■ WRITTEN EXERCISE 1:
Rewrite the part of the records that opens with the line containing "919x697 pixels. At" and runs through the end of the records as a Markdown table with the columns Row and Line. Skip blank lines and leave out the pictures.

--- start SELECTED EXTRACT ---

During wedding season (our wedding season in Texas is about 9 months out of the year!) I photograph weddings almost every weekend. Sometimes I shoot two in one weekend. At this rate, I like delivering my images 1-2 weeks after the wedding. Otherwise I get WAY behind and grumpy(Poor Jason LOL). With film, this isn’t an option. It usually takes two weeks to get images back from the lab. Then you have to edit your digital images (if you’re a hybrid photographer) to match the film. I would rather edit a thousand digital images in one afternoon(all while providing sneak peeks on my blog 3 days after the wedding!) than make my couples wait 4-8 weeks to even see a peek of their wedding photos! No one (except the couple) is even interested by that point, and the wedding is old news.

I Over-shoot!

During wedding ceremonies and receptions I shoot at least 2 or 3 frames per image. I don’t want to risk blinking eyes, blur, or weird facial expressions. I upload between 3,000-6,000 images PER WEDDING! With film, you have to be more mindful of the perfect time and the perfect exposure. That means missing some great moments. Wedding days are fast-paced, and I know my limits. I shoot in RAW digital so if something cute is happening, I don’t have to worry (AS much) about having the perfect settings. Example: This photo took me [way] more than one shutter click to get. Pearl Stable Hotel Emma Engagement Session by San Antonio Wedding Photographer Allison Jeffers 0002


Since I AM an over-shooter, cost is another huge deal-breaker for me. Digital storage is SO cheap (I can get at least 1200 images on one SD card), but one click on a film camera means $2-$4! Per image! Mastin presets are amazing and can be edited to match film almost exactly, so if I did want my images to look like film, I would go that route!

Aesthetic and Consistency

I think film is beautiful, but it doesn’t fit my brand or style. I love images that are light and airy, but have COLOR. I will admit that when I hang around film photographers I get caught up in the romance of film, but I pinch myself and quickly come back to reality where consistency in my business is more important than me trying to experiment with film. By the time I became an efficient film shooter, the trend of the wedding world would have moved on.CW Hill Country Ranch Boerne Texas Wedding 0037.jpg

Manual Focus

I just can’t. That’s all. HA!!! I can’t risk missing moments because my focus is off.

My Couples are Not Models.

--- end SELECTED EXTRACT ---
--- start TASK DATA ---

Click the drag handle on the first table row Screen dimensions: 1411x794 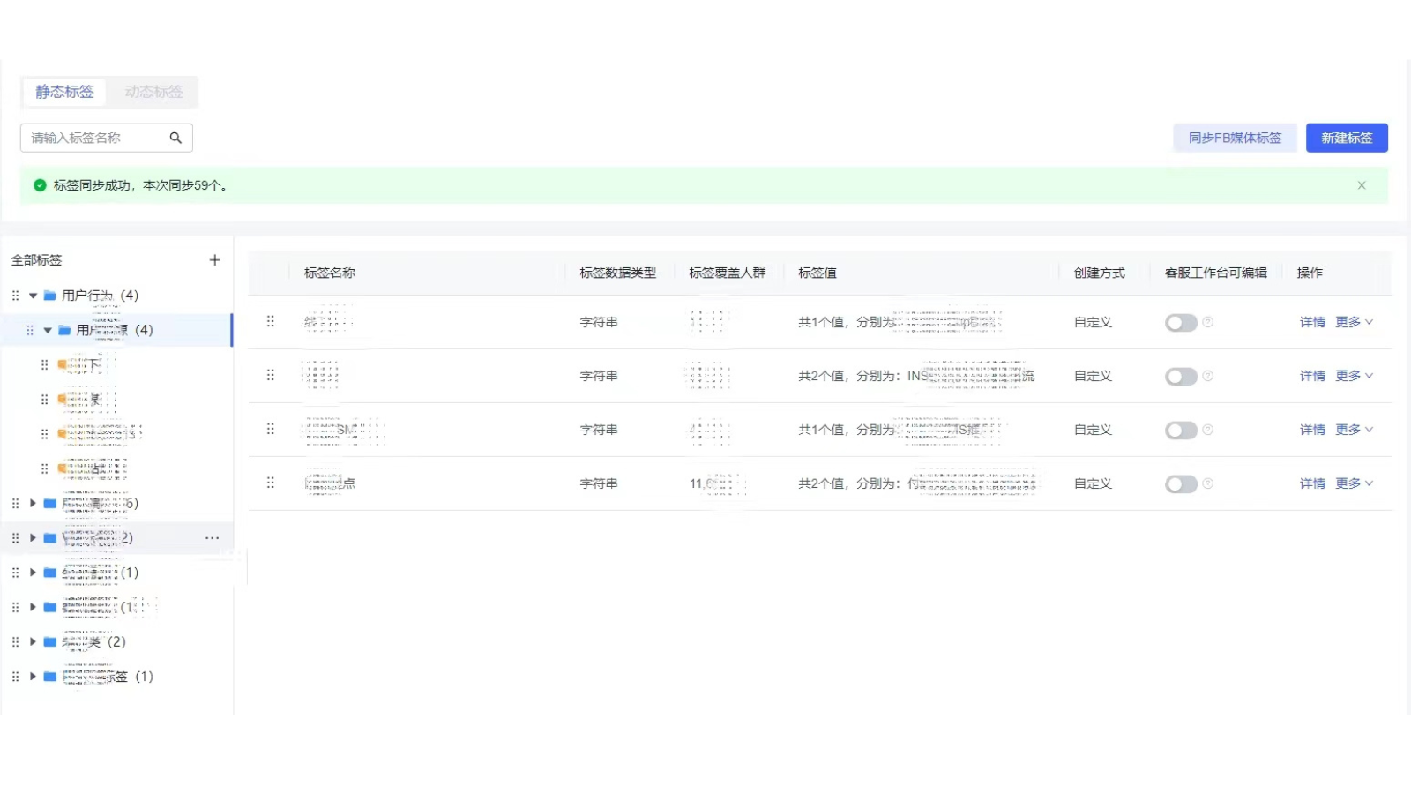[x=272, y=322]
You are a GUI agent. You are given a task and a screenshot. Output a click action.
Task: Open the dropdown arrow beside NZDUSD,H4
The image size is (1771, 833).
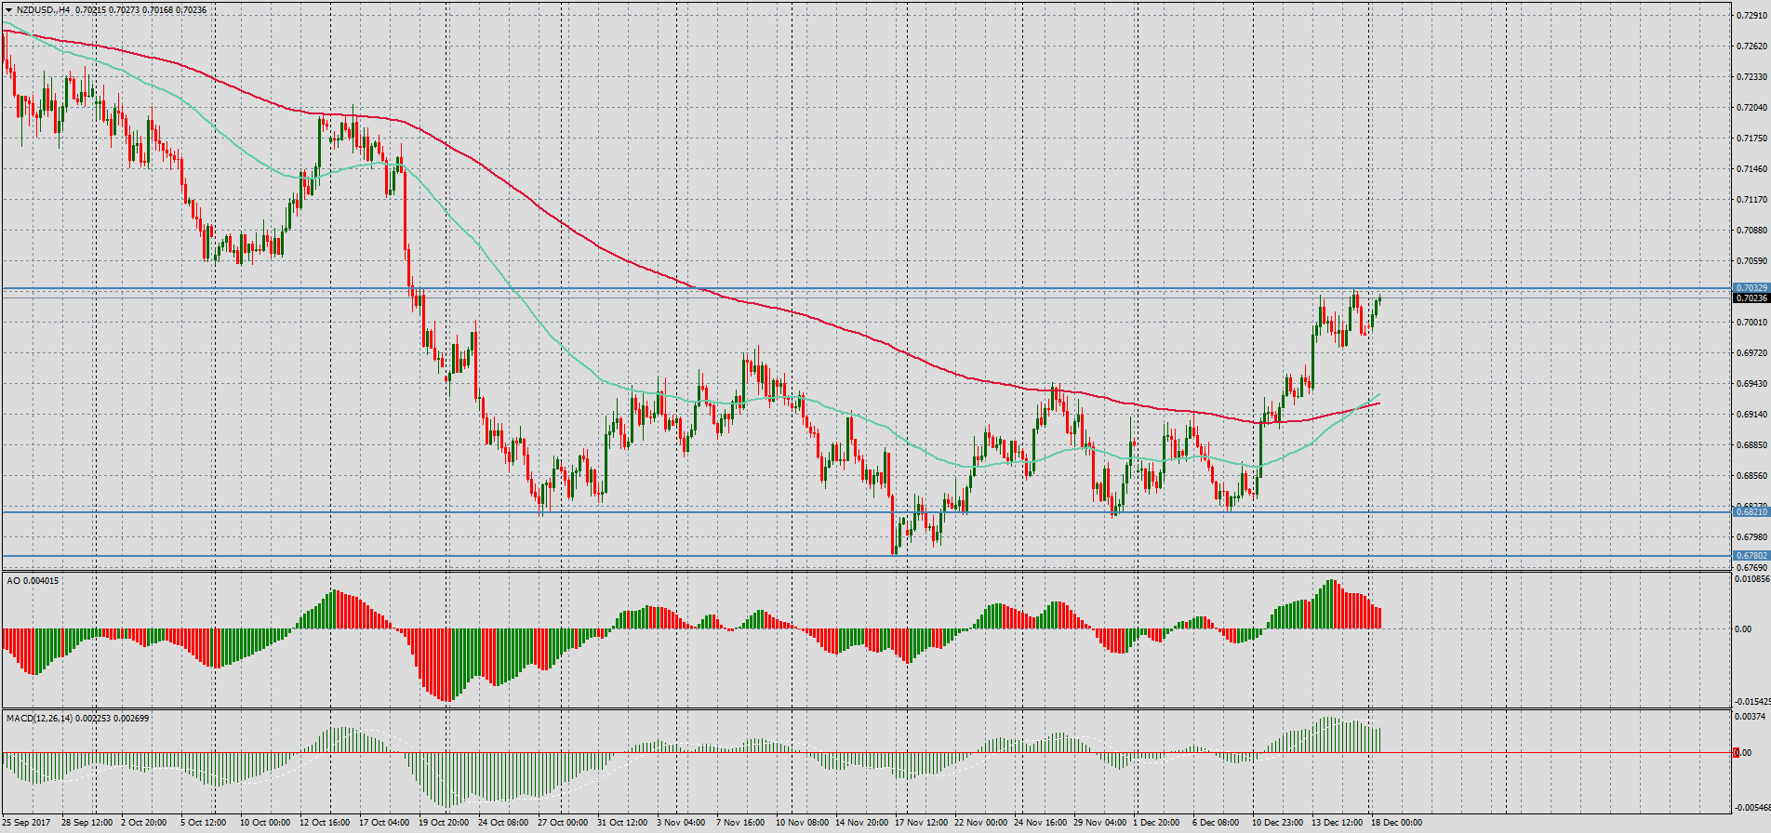pos(8,9)
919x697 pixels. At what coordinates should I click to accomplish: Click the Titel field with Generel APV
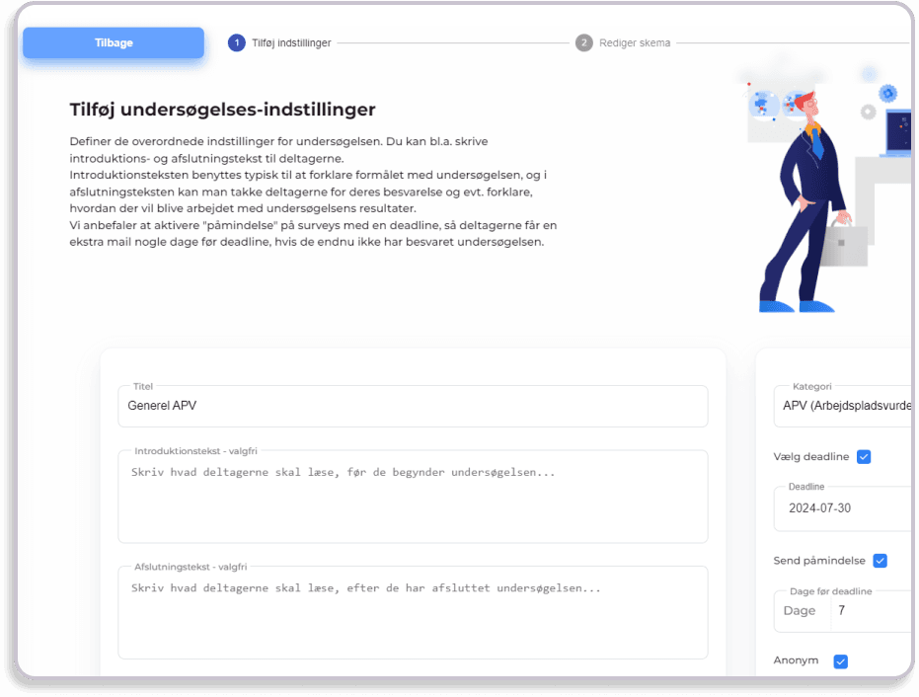[x=413, y=406]
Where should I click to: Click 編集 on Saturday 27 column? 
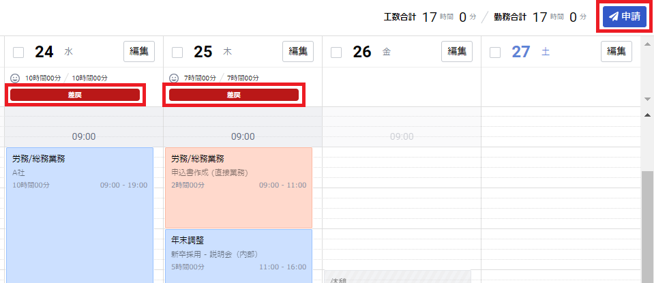pos(616,51)
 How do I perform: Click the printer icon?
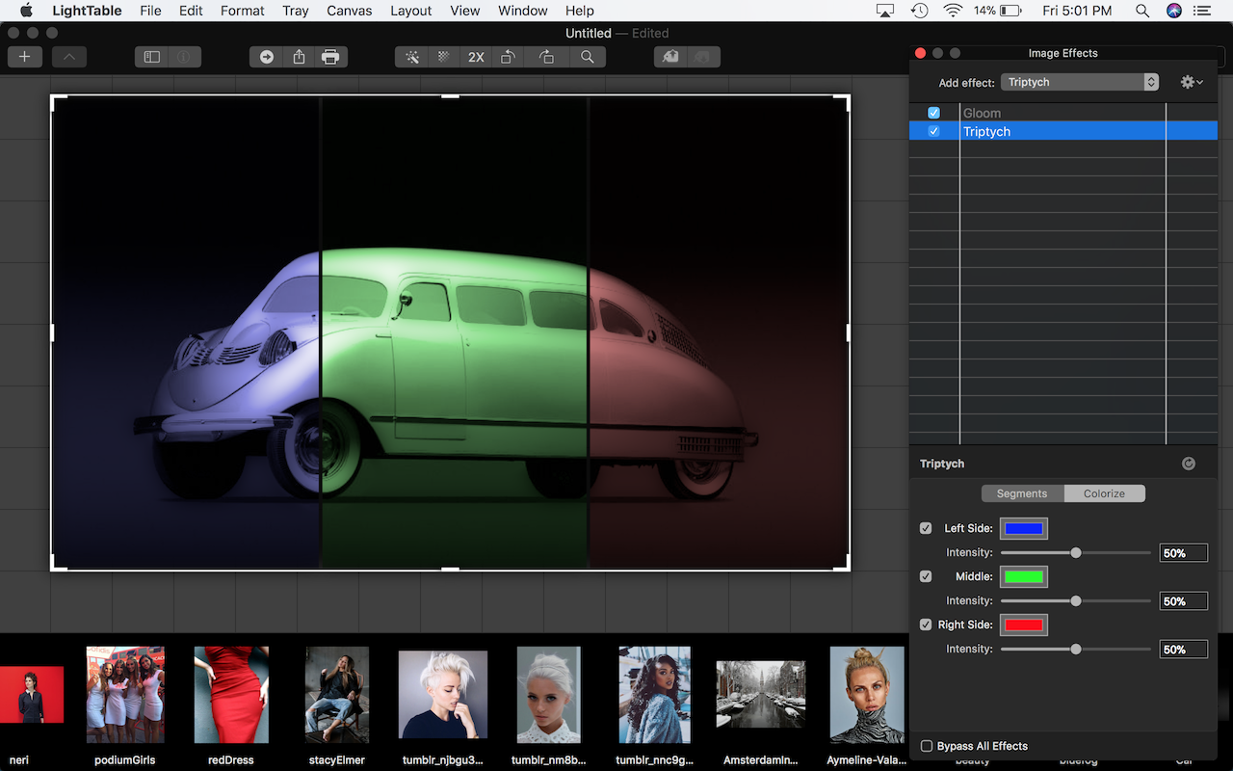pos(330,57)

--- end TASK DATA ---

■ WRITTEN EXERCISE 2:
Extend the piece on why this wedding photographer shoots digital instead of film, picking up after its final line.

■ TASK RESPONSE 1:
| Row | Line |
|---|---|
| 1 | 919x697 pixels. At what coordinates should I click to accomplish: Click the Titel field with Generel APV |
| 2 | [x=413, y=406] |
| 3 | Where should I click to: Click 編集 on Saturday 27 column?  |
| 4 | pos(616,51) |
| 5 |  How do I perform: Click the printer icon? |
| 6 | pos(330,57) |

■ TASK RESPONSE 2:
This goes back to the cost of film. It takes about 20-30 minutes for couples to warm up to the camera. As I said before, I take a LOT of photos! I average about 500 per engagement session because I do a lot of posing with movement, and about 1/3 of those are keepers. I love giving my couples a ton of options to choose from! I can’t justify the cost of film when I could easily edit them with a Mastin preset that would look almost exactly like film.A Backyard Dusty Blue and Peach New Braunfels Texas Wedding by Allison Jeffers Wedding Photography 0079

Flash Photography

Night Portraits and receptions would be impossible since I have a hate-hate relationship with on camera flash.A Backyard San Antonio Italian Wedding by Allison Jeffers Wedding Photography Night Portrait 0094

“Be A Flamingo in a Flock of Pigeons!”

I’m not saying film photographers are pigeons. They may be a flock of peacocks or some other pretty bird, but all Fuji 400 film looks the same. Portraits 800 looks just like another roll of Portra 800. When someone looks at my photos I want them to be able to tell that I took them! When you look at Style Me Pretty’s Instagram account you will see exactly what I’m talking about. Every image looks like it was shot by the same photographer, and they like it that way. More and more wedding blogs are exclusively sharing film images or film-like images, but what about the brides who don’t want muted colors or grain? There are a LOT of them out there! Be a flamingo in a flock of pigeons


Let me reiterate: This is why I don’t shoot film. There are thousands of photographers who do, and most of them are very good at it. This is just how MY brain and business work :) I would love to hear your thoughts about film and digital photography! Feel Free to leave a comment below.




xoxo, Allison

 Allison Jeffers is a photographer and educator serving sweet couples and helping other creative entrepreneurs reach their goals. She specializes in wedding photography, elopements, and proposals as well as Bridal and Engagement portraits in Texas. She is available for travel worldwide and has her passport ready!

  1. Breanna says:

    I’ve seen several of these post pop up. “Why I don’t shoot film, why I do shoot film. Why my traditional colors is better than the ‘looks like film’ muted tones, Why I like posing, why I like un-posing. Why I hate mastin labs, why I love mastin labs,” etc. etc. etc.

    I am honestly trying to understand the reason behind them. They seem belittling of other artist and their choice of creating. Not speaking directly about the several posts I’ve seen like yours speaking directly about film, but more inclusive to how all photographers feel the need to prove why their artistic and business choices make them better, smarter, superior to other niches in our industry. This happens a lot in how film groups dish on the ‘looks like film community’. It happens a lot when ‘fearless photographers’ look at reception work of the ‘light and airy’ photographer, it happens when alot when in-person sales photography tell the digital file photographer that they are leaving money on the table.

    We are friends, and I’m not saying to shoot film. :) this post isn’t personal towards you. I don’t even shoot film beyond my own creative project(aka-non-client work) to learn and expand my understanding of light. But I’ve seen so many of these now and it always leaves me feeling- why the need to share posts like this? Do your client ask about film? Most brides are not photographers and can’t even tell the difference and don’t look at photography with an eye of a photographer. “Light and airy” all looks the same to them. They just want to ensure their wedding can be delivered with the consistent imagery on their photographers websites. Who cares what tools another photographer use to get there?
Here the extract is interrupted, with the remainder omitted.